3.Assets A & B have standard deviations of 21% and 25% respectively and have a correlation coefficient of 0.65.

The expected return of A is 15% and the expected return of B is 16%.

The market portfolio has a standard deviation of 22%.

The correlation between A and the market portfolio is 0.35.

The correlation between B and the market portfolio is 0.45.

Which of the following is correct regarding the beta of portfolio A and beta of portfolio B?

a) beta A= beta B=1

b) beta A = 0.24:beta B = 0.36

c) cant tell from the information given - you need the retun data to run regression to determine the betas of A & B

d) beta A=0.95; BETA b= 1.14

e) beta A= 0.33; beta B=0.51

4.Which of the following statements is TRUE?

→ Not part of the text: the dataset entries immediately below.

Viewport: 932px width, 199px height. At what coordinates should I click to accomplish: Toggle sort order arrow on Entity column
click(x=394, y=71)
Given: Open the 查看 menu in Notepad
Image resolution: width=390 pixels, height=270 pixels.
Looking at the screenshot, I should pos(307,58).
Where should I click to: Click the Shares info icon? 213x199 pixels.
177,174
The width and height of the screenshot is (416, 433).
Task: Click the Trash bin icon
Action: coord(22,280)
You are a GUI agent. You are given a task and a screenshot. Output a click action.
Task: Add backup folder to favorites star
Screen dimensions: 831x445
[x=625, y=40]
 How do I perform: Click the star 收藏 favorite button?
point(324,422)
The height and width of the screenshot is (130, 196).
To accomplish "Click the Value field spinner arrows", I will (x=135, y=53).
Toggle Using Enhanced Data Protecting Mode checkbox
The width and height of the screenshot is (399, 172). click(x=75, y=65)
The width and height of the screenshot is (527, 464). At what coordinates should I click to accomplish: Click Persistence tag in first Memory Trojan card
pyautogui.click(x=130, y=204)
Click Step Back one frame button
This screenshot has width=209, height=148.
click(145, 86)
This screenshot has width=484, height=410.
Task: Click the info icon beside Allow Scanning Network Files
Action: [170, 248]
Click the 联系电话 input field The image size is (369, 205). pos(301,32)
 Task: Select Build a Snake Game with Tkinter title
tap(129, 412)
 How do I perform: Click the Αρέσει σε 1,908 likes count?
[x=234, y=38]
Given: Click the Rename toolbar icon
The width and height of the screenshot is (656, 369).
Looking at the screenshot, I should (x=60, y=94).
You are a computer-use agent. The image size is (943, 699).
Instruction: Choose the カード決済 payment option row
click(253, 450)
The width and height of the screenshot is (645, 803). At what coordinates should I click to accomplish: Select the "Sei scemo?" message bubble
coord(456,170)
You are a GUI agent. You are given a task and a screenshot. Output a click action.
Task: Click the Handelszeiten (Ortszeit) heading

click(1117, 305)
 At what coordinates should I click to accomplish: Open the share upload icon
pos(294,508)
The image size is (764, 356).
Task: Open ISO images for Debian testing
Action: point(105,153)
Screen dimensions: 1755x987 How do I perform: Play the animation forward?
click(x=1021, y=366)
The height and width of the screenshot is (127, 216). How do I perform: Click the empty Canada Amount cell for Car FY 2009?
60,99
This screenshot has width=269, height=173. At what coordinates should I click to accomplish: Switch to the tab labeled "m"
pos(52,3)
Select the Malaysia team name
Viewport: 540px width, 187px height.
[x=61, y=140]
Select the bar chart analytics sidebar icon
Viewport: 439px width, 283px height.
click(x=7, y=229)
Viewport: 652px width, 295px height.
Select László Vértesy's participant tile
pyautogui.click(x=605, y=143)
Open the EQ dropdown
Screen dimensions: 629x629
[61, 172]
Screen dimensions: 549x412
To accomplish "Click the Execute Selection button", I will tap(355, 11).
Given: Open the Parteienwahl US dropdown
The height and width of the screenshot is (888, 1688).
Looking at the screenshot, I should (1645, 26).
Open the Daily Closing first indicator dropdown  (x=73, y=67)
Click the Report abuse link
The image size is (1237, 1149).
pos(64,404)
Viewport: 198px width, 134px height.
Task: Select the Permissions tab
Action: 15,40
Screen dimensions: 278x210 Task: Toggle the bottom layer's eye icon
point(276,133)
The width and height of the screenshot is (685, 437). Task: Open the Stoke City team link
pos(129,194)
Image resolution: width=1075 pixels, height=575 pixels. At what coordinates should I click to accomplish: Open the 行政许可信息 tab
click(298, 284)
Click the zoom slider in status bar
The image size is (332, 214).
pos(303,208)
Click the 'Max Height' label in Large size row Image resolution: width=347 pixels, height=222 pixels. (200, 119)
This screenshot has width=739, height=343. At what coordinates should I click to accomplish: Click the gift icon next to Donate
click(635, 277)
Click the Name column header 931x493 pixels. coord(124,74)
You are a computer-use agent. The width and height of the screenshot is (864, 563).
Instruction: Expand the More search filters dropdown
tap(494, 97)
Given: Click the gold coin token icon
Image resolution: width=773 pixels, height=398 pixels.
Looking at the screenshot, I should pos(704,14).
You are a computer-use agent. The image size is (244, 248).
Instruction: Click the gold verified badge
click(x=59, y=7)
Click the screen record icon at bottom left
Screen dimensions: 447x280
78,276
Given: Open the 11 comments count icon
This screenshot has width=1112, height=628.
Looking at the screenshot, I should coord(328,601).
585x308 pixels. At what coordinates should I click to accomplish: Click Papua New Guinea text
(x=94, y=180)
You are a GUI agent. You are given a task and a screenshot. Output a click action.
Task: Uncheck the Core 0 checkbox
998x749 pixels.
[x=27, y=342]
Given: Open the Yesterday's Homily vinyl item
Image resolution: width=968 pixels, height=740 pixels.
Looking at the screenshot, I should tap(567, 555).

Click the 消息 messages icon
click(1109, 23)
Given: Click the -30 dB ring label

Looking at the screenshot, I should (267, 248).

a. Securities are in equilibrium when all stocks have the same ratio of contribution to the market portfolio's risk premium divided by the contribution to the market portfolio's variance.

b.According to CAPM, A stock expected returnd depends on Beta Not Standard Deviation.

c.Microsoft, Apple. Google & FaceBook have delivered returns in excess of their CAPM i.e. they delivered postie alphas). This evidence disproves the semi-strong form of EMH.

d. None of these statements are true

e. In the CAPM regression, beta is the y-intercept and alpha is the slope of the best-fit regression line.